== DATA FOR ANALYSIS ==
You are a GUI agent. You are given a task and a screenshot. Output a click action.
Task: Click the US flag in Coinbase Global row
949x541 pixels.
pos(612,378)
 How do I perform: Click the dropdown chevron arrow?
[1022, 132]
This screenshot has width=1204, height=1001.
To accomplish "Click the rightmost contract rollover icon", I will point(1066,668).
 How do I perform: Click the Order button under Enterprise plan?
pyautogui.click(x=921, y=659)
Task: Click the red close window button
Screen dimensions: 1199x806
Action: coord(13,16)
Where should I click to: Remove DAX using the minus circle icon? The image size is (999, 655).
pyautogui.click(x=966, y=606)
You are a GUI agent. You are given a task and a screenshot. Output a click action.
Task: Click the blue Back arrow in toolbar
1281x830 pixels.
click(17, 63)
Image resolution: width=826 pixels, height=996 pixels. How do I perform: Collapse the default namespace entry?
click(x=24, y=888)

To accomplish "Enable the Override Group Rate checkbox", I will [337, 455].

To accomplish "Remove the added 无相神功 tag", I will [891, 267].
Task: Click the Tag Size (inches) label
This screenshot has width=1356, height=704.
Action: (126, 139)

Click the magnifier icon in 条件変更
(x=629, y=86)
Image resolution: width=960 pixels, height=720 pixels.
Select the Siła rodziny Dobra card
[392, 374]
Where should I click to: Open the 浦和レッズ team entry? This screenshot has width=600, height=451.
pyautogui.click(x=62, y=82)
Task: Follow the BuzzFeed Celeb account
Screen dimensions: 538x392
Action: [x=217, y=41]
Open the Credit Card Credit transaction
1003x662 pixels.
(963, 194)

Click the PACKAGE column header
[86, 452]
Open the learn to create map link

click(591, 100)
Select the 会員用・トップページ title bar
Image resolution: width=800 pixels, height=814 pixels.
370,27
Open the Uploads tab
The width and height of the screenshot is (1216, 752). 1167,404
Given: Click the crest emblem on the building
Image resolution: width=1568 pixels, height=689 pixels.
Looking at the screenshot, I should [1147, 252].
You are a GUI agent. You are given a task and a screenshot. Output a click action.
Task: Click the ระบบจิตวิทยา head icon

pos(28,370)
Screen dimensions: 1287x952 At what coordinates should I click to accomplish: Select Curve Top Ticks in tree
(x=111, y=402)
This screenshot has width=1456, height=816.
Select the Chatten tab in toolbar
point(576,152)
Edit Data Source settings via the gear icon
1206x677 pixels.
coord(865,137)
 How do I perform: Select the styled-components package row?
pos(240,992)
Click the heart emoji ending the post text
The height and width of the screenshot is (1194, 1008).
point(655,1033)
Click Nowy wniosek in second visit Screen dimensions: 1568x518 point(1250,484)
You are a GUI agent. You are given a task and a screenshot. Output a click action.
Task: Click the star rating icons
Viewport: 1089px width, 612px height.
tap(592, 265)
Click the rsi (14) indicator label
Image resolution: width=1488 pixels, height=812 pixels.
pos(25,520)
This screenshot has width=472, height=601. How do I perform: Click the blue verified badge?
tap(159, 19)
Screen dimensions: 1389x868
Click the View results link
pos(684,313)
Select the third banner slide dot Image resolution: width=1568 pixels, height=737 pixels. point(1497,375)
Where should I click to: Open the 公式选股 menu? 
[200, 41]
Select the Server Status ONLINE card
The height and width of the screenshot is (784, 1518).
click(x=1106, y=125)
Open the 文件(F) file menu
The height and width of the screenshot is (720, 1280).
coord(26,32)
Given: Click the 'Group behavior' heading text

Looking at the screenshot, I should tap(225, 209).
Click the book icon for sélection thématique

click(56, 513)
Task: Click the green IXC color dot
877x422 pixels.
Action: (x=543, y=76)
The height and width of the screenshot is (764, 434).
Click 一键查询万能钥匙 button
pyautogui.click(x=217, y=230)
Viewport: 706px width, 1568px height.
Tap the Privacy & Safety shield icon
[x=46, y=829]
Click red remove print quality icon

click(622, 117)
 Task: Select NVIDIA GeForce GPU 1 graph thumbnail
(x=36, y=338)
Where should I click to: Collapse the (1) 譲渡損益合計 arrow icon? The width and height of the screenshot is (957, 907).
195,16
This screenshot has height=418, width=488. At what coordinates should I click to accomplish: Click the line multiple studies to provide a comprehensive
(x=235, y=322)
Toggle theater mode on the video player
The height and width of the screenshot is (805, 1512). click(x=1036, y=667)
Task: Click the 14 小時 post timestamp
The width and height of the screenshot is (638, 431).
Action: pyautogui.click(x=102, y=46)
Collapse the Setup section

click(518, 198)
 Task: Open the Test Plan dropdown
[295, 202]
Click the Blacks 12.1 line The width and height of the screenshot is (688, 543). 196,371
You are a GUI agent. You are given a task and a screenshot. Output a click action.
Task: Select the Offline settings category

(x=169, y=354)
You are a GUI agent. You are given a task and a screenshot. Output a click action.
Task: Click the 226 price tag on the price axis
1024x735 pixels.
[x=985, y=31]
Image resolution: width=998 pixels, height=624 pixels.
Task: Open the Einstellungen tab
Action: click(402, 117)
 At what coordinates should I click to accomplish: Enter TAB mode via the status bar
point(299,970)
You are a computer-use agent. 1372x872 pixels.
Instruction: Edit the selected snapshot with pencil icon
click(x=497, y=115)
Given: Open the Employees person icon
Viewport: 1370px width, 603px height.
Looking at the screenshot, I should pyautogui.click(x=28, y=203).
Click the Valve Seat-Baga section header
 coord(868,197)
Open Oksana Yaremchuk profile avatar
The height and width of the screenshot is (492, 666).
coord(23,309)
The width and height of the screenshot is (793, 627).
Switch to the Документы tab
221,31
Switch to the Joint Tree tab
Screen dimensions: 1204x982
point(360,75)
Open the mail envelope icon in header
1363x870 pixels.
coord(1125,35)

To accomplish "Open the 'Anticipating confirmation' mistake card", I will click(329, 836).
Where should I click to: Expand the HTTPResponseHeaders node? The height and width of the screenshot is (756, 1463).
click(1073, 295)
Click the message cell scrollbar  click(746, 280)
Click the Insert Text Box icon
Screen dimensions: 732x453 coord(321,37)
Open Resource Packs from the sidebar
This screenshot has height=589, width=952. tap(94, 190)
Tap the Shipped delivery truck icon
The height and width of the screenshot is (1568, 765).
===
# [WHAT TO PRODUCE]
Find the line with "Image resolution: width=800" in the entries above. Retype it and each line after it, exactly, through the line with "Click the rsi (14) indicator label", and stop there.

# [THE COMPLETED TASK]
Image resolution: width=800 pixels, height=814 pixels.
370,27
Open the Uploads tab
The width and height of the screenshot is (1216, 752). 1167,404
Given: Click the crest emblem on the building
Image resolution: width=1568 pixels, height=689 pixels.
Looking at the screenshot, I should [1147, 252].
You are a GUI agent. You are given a task and a screenshot. Output a click action.
Task: Click the ระบบจิตวิทยา head icon

pos(28,370)
Screen dimensions: 1287x952 At what coordinates should I click to accomplish: Select Curve Top Ticks in tree
(x=111, y=402)
This screenshot has width=1456, height=816.
Select the Chatten tab in toolbar
point(576,152)
Edit Data Source settings via the gear icon
1206x677 pixels.
coord(865,137)
 How do I perform: Select the styled-components package row?
pos(240,992)
Click the heart emoji ending the post text
The height and width of the screenshot is (1194, 1008).
point(655,1033)
Click Nowy wniosek in second visit Screen dimensions: 1568x518 point(1250,484)
You are a GUI agent. You are given a task and a screenshot. Output a click action.
Task: Click the star rating icons
Viewport: 1089px width, 612px height.
tap(592, 265)
Click the rsi (14) indicator label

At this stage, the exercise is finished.